-- Material to process follows --

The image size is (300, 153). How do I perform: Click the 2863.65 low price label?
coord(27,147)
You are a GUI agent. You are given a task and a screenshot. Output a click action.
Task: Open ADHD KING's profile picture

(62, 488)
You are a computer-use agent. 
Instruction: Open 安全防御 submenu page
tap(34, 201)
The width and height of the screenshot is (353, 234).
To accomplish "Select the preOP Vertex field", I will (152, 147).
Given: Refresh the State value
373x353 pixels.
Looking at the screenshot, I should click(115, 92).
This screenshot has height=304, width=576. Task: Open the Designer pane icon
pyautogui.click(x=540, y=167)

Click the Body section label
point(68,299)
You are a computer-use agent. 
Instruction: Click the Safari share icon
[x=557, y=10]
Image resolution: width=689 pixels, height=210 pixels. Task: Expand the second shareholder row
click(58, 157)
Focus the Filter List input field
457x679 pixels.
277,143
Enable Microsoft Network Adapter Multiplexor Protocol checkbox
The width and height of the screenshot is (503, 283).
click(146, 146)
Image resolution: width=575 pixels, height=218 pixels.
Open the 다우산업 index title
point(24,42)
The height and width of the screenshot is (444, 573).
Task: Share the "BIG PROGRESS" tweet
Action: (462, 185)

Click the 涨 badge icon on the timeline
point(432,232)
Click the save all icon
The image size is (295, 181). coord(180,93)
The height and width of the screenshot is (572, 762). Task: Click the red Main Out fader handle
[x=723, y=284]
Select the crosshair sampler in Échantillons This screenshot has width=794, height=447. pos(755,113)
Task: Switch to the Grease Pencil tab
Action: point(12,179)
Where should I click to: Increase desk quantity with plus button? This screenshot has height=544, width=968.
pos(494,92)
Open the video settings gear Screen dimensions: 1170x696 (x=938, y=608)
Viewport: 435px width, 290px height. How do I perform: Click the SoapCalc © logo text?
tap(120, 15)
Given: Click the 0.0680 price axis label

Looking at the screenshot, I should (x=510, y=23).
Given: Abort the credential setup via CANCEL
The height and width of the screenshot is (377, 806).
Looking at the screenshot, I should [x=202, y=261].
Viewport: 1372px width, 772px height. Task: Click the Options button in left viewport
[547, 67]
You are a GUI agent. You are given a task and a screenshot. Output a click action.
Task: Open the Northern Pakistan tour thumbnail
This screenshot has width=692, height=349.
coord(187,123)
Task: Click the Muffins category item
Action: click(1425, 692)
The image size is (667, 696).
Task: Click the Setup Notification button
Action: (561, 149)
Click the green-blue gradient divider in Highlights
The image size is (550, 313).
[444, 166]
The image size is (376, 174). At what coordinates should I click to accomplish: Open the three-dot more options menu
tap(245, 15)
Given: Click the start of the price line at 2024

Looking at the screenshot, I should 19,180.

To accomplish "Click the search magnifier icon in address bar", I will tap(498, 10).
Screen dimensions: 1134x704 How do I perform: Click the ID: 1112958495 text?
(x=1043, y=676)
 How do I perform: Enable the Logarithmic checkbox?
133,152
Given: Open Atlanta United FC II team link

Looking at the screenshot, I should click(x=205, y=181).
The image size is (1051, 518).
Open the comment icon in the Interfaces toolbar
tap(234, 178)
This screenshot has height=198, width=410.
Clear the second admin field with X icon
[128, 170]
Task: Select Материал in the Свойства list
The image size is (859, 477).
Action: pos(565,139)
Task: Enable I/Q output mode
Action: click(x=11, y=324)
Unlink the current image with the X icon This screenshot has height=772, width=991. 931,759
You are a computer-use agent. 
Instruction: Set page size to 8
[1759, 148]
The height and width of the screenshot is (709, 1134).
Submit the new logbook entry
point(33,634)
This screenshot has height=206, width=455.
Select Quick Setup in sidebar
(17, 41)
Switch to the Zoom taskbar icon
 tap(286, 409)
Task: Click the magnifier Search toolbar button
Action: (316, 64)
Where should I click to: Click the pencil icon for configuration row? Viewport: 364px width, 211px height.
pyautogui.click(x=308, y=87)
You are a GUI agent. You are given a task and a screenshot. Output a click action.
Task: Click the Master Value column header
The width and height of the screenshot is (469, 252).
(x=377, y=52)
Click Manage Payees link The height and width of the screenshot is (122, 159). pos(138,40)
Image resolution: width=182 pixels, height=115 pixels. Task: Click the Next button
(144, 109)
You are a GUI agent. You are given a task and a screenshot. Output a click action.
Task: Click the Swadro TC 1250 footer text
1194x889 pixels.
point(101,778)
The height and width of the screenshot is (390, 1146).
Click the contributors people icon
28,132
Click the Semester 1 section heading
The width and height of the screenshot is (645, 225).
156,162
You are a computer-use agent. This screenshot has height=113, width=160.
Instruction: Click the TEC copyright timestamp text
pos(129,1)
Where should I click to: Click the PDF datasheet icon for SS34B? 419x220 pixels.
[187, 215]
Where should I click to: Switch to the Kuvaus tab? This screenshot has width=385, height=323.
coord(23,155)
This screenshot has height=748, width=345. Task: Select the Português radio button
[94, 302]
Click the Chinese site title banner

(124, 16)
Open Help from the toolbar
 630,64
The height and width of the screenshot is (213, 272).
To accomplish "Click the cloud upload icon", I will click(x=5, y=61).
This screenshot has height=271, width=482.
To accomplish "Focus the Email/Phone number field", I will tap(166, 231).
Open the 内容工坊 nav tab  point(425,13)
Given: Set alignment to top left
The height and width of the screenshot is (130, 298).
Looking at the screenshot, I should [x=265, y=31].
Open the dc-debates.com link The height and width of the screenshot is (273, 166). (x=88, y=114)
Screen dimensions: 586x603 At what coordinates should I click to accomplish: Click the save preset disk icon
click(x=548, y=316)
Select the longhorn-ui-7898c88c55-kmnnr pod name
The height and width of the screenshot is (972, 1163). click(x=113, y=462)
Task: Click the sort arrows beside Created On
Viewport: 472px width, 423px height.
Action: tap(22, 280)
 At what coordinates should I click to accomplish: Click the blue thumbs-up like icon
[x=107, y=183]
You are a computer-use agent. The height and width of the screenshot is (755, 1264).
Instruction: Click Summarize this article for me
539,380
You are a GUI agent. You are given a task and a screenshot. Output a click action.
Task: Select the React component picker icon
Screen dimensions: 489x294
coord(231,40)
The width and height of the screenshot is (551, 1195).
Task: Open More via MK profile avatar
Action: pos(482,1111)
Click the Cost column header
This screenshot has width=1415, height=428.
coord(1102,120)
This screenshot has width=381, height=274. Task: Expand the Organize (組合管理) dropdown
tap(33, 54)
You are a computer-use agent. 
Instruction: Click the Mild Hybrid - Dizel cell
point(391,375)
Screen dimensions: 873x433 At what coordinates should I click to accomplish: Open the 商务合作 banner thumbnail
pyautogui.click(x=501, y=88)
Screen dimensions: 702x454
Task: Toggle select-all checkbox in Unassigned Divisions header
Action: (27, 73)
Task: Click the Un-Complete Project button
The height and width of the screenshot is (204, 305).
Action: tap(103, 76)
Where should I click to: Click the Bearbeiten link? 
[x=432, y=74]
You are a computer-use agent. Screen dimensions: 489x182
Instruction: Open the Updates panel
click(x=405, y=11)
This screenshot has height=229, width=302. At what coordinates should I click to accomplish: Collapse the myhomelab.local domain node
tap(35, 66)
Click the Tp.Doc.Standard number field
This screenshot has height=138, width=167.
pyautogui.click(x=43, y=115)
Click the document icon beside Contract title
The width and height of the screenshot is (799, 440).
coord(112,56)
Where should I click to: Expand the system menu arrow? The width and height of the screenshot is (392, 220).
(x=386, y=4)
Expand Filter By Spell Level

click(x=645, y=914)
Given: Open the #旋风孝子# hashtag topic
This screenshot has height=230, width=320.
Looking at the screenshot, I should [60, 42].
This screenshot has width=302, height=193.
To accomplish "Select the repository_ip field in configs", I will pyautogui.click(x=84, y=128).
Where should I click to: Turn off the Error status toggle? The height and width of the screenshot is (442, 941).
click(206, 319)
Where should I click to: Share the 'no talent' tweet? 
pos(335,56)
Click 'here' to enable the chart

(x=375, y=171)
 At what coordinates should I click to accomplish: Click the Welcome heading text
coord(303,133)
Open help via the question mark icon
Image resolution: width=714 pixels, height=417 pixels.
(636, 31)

-- Material to process concluded --

### Description of the task
Beginning with the line that has "At what coordinates should I click to accomplish: Click the blue" and ending with the line that has "Click the Cost column header", set down the lines above exactly and include no others.

### Written answer
 At what coordinates should I click to accomplish: Click the blue thumbs-up like icon
[x=107, y=183]
You are a computer-use agent. The height and width of the screenshot is (755, 1264).
Instruction: Click Summarize this article for me
539,380
You are a GUI agent. You are given a task and a screenshot. Output a click action.
Task: Select the React component picker icon
Screen dimensions: 489x294
coord(231,40)
The width and height of the screenshot is (551, 1195).
Task: Open More via MK profile avatar
Action: pos(482,1111)
Click the Cost column header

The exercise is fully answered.